Kinetics experiments reveal severely diminished ability of 2A^pro to inhibit translation after polysomes form. (A) Immunoblot shows rapid cleavage of eIF4GI in HeLa translation lysates incubated with excess CVB3 2A^pro. (B) Schematic depicting ribosome loading of capped/polyadenylated luciferase RNA after addition of RNA to translation lysates at timepoint zero. Luciferase enzymatic activity takes 8 min to appear, marking the time when fully loaded polysomes first appear on Luc RNA. Ribosome recycling cannot occur until after 8 min. (C) Effect of adding 2A^pro to lysates at various times before or after Luc RNA. 2A^pro was preincubated with lysate 5 min, or added at 0, 4 or 8 min after Luc RNA (depicted in panel B by yellow arrows).
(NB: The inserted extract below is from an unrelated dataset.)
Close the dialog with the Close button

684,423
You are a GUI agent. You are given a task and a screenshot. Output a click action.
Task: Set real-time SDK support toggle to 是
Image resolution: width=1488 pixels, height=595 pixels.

The graph shows the accumulation of LUC relative light units plotted as percentage of the translation in mock-treated control lysate. Continued efficient polysome translation after eIF4G cleavage is likely due to ribosome recycling since de novo initiation is blocked. (D) Effect of addition of 2A^pro or 3C^pro to translation lysate at 11 min after RNA was added (arrow). 3C^pro inhibited translation more effectively than 2A^pro when added late. Drastic translation inhibition requires both 2A^pro and 3C^pro.